What you need to do:
Be exact. Print each record as it stands.

*** Source information ***

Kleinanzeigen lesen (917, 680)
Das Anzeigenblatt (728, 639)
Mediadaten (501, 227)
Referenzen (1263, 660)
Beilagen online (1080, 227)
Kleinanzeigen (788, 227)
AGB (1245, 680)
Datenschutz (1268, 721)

*** End of Source information ***

Written answer:
Kleinanzeigen lesen (917, 680)
Das Anzeigenblatt (728, 639)
Mediadaten (501, 227)
Referenzen (1263, 660)
Beilagen online (1080, 227)
Kleinanzeigen (788, 227)
AGB (1245, 680)
Datenschutz (1268, 721)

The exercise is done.